Le temps des secrets
par Miren Lartigue, Rédactrice en chef LJA Le Magazine
Indépendance, déontologie, rôle de la fonction, poids économique du secteur... L'Association française des juristes d'entreprise (AFJE) et le Cercle Montesquieu ont produit ces dernières années tout un corpus de textes et de références sur l'exercice de leur profession en France : un ouvrage de 150 pages sur la Confidentialité des juristes d’entreprise en 2011, le livre blanc Company Lawyers: Independant by Design en 2014 et, la même année, le European Code of Ethics for Company Lawyers, une refonte du code de déontologie de l'AFJE, réalisée en collaboration avec la European Corporate Lawyers Association et adoptée depuis par le Cercle Montesquieu et l'Association nationale des juristes de banque. Enfin, en avril dernier est parue la première étude visant à évaluer le poids économique de l'industrie du droit en France. Commandée par l'AFJE et le Cercle Montesquieu, celle-ci accorde une large place au rôle des juristes d'entreprise dans cet "écosystème" et conclut, sans surprise, à la nécessité d'accorder un privilège de confidentialité à leurs avis et aux correspondances qui y sont liés.

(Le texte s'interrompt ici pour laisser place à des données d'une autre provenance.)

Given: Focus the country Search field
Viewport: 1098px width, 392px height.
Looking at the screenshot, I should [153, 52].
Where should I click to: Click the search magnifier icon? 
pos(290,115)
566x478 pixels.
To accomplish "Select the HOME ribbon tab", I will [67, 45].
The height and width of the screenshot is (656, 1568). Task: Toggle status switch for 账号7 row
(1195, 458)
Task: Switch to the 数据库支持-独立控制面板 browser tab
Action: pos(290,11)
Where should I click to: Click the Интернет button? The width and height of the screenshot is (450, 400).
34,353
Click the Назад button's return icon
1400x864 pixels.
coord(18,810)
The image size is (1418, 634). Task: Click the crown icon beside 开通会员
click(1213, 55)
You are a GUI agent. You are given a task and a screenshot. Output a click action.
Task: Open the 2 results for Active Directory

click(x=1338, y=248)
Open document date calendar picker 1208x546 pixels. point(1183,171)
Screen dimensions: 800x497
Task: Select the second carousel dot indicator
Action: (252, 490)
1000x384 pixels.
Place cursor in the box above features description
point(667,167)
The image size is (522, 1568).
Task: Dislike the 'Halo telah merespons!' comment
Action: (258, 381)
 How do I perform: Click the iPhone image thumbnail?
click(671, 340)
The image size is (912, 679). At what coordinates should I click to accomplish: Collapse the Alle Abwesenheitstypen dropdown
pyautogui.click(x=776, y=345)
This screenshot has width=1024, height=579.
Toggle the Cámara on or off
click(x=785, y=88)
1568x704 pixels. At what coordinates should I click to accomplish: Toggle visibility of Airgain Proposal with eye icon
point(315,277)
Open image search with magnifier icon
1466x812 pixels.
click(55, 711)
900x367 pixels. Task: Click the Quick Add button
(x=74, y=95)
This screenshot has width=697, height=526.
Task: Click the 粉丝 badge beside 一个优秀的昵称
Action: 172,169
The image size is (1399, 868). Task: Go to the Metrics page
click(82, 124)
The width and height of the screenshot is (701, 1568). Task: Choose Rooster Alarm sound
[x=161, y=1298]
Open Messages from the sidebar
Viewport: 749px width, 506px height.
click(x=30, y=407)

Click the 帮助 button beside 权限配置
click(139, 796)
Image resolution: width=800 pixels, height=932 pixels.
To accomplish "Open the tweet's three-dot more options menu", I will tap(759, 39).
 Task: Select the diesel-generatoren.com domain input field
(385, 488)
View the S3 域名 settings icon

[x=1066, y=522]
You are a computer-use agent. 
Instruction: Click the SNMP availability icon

L'ensemble de cette réflexion et de ce travail de fond sous forme d'argumentaire vise à expliquer les enjeux, préciser les nouveaux contours de l'exercice de cette profession, et convaincre tout un chacun de la nécessité de lui accorder un privilège de confidentialité. Ce, alors que l'époque est toute entière dévolue à la transparence. Il paraît difficile pour la confidentialité de gagner du terrain dans l'entreprise quand celle-ci, sommée de se faire auxiliaire des pouvoirs publics, est devenue le lieu où chacun est tenu de déclarer, contrôler, prévenir, signaler, lancer l'alerte...
Certes, le temps des secrets n'est pas totalement révolu. Mais l'octroi d'un tel privilège est intimement lié à l'accomplissement d'une mission d'intérêt général : le secret professionnel de l'avocat, comme le secret médical ou le secret des sources du journaliste, sont liés au rôle social de chacun de ces acteurs.
Peut-être manque-t-il à la liste de ces travaux une réflexion qui s'attacherait à faire reconnaître le rôle social des juristes d'entreprise
Aussi manque-t-il peut-être à la liste des travaux menés par les juristes d'entreprise une réflexion qui s'attacherait à faire reconnaître l'étendue croissante de leurs missions d'intérêt général dans un contexte de développement des fonctions de conformité et de RSE. Puisque l'heure est à la responsabilité sociale des entreprises, le temps est sans doute venu d'accorder toutes les assurances et garanties à leurs juristes, à qui on entend confier une fonction pivot entre les intérêts particuliers de l'entreprise et ceux de la société.